Dann geht es an zwei großen Straßen entlang, einen Blick auf die (neuen) Läden – Bubble Tea, Nail Art… Der Teil vom Pberg ist nicht so reinweiß, wie der mit der Latte Art und den „Expats“. Bin gespannt, wie die Wahl hier wird, ich bin ja dieses Jahr einem anderen Wahllokal zugeteilt, mit mehr Plattenbauten und Sozialwohnungen. Apropos Wahl, inzwischen sehe ich auch FDP-Plakate (ungern) und die großen Tafeln werden auf den Mittelstreifen aufgebaut, sind aber noch nicht beklebt.
Beim Haustierbedarf gibt es auch diese Woche noch kein Katzengras, ich nehme resignierend einen Selber-Zieh-Satz mit. Das habe ich schonmal probiert, es hat aber nicht gut geklappt. Vielleicht ja diesmal. Ansonsten muss ich mal die Blumenläden der Umgebung abgehen im Baumarkt gucken. Wieder zuhause ist das Schrittziel erreicht. Ich beginne die Katzengraszucht, trinke Tee, esse den letzten Stollen und eine Mandarine. Dann erstmal Couchen und gegen das Erkältungsgefühl Ingwertee mit Quittensaft.

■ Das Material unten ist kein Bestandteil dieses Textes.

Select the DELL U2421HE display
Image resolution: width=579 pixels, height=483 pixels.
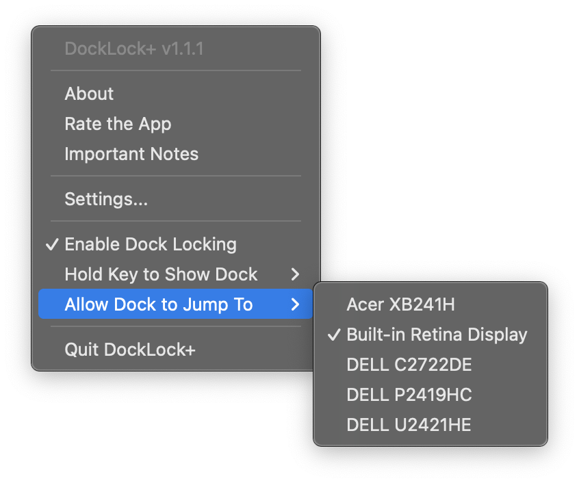[x=407, y=425]
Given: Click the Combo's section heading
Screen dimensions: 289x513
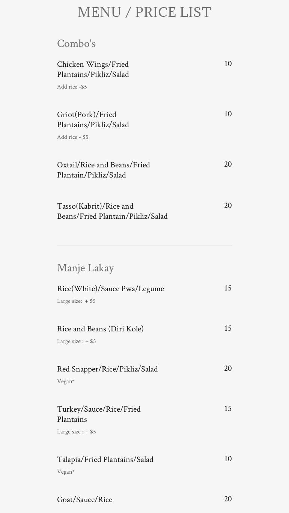Looking at the screenshot, I should click(76, 44).
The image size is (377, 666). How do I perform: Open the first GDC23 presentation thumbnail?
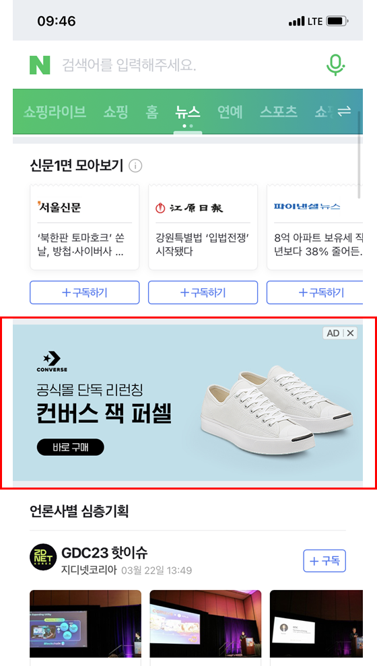[85, 624]
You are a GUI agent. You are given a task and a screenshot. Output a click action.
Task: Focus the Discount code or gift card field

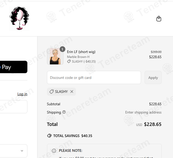click(x=94, y=78)
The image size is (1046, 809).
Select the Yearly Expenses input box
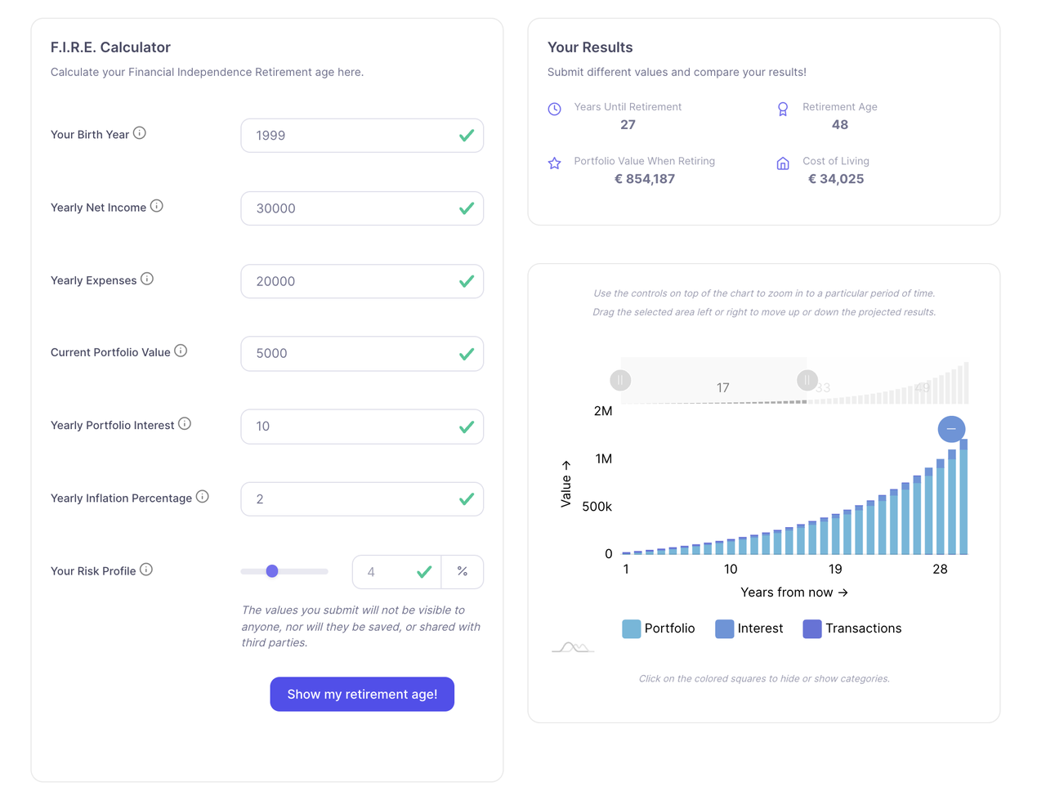click(x=351, y=281)
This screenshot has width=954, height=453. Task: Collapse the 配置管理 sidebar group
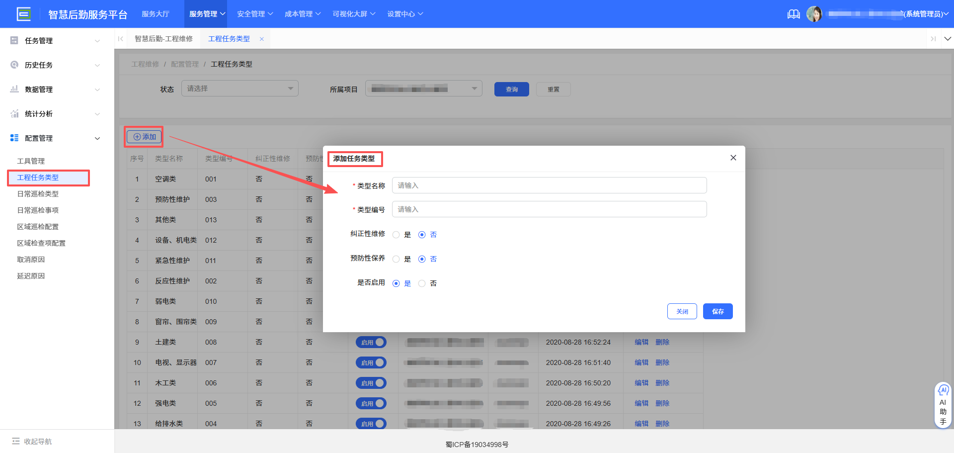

Ich versuche zu lesen, aber mir drohen schon nach wenigen Seiten die Augen zuzufallen. Um meinen Nachtschlaf nicht zu gefährden, wechsle ich zu TikTok. Dort ist wehmütige Stimmung, weil die App vermutlich am 19. Januar aus den amerikanischen App Stores verschwinden wird. Mal sehen, wie sich das langfristig auswirken wird, mein Feed wird sich vermutlich nicht allzu sehr ausdünnen, weil ich auch vielen Creators aus Kanada, Europa und Asien folge. Einige werden mir aber definitiv fehlen, wenn sie nicht mehr da sein sollten und ich versuche, denen auf anderen Netzwerken zu folgen (solange ich noch bei denen bin). Der Tenor der Leute ist, dass TikTok ihre Community ist, ihr Wohlfühl-Ort, das was früher für uns Twitter war.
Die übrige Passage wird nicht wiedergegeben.